Born in Acton, west London, in 1957, the only son between two daughters of Peter and Joan Daisley, Paul spent much of his time as a boy around the home of his paternal grandparents in Hallaton, Leicestershire. He loved the tradition of the Three Bottles Parade where, every Easter Monday, the lads from Hallaton would compete with the lads from neighbouring Medbourne to take two of the "bottles" from the top of Hare Pie Hill to the boundary of their own village. The competition had no rules and resembled an all-day rugby scrum, but the "bottles" were casks of ale and it was Paul Daisley who one year famously carried the cask over the winning line for Hallaton. Who cared that he broke his nose in the process?
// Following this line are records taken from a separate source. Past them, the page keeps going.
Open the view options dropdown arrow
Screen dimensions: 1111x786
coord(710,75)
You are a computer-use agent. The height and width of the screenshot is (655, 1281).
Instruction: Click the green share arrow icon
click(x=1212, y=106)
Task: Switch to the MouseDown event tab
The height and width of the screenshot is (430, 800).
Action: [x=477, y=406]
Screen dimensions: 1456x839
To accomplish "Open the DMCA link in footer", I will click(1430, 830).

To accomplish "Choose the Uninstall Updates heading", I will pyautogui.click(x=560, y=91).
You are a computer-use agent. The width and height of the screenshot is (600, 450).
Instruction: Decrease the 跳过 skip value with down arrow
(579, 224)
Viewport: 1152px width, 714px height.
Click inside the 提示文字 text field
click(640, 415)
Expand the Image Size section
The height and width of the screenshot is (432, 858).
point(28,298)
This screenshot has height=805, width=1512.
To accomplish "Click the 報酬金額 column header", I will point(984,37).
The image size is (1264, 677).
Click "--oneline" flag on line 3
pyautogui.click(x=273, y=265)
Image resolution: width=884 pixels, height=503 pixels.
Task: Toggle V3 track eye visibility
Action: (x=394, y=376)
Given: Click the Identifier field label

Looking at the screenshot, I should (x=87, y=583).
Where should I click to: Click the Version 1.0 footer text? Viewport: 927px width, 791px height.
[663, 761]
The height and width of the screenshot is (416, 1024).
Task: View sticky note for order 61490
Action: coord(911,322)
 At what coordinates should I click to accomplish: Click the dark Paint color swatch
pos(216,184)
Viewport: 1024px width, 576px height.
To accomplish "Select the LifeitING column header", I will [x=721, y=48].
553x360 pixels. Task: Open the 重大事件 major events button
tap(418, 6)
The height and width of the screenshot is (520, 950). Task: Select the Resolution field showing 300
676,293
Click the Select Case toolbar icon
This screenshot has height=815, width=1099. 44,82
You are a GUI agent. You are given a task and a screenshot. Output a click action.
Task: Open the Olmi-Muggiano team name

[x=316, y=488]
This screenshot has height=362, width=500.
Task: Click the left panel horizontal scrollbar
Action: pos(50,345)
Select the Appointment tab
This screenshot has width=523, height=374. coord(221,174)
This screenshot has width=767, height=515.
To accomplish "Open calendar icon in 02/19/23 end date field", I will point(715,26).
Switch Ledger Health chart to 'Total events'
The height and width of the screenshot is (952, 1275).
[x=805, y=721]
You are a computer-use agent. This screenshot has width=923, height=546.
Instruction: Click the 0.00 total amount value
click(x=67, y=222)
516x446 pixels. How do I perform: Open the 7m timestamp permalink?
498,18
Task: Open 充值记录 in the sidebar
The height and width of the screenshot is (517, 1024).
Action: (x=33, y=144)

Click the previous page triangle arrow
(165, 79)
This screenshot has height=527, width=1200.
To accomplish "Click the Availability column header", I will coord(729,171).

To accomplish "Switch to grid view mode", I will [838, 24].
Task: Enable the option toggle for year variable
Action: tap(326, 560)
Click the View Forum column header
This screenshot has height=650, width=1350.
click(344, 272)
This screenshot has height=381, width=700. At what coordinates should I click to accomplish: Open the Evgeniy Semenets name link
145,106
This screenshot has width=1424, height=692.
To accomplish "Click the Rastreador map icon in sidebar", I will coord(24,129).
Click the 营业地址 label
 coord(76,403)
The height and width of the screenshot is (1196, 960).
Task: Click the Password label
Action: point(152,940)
He was educated at Littlemore School in Oxford and Abingdon College in Berkshire, where he met his future wife Lesley; in 1976 he joined Texaco as an accounting officer and remained with them until 1984, when he went into business with his father as Daisley Associates, a quality assurance consultancy.

Paul Daisley's parliamentary colleague Jim Dowd remembers Daisley's joining the Labour Party in Lewisham, south-east London, back in 1982. The party nationally was at its lowest ebb, with Michael Foot failing to impress the voters and one can only imagine what the local radicals made of the young accountant from Texaco who soon became a staunch Kinnockite activist. It is characteristic of Daisley that, whilst he had always voted Labour and had been a union member since 1979, it was seeing the party in trouble that prompted him to join. "It needed all the help it could get, so it seemed the right thing to do," he was later to recall.

Courage was the hallmark of Paul Daisley's life. It took courage to drive reform through Brent Council. But that was as nothing compared to the courage that he and his wife showed in facing his protracted illness together. That courage won him respect in the political world and the lasting love and affection of the people of Brent.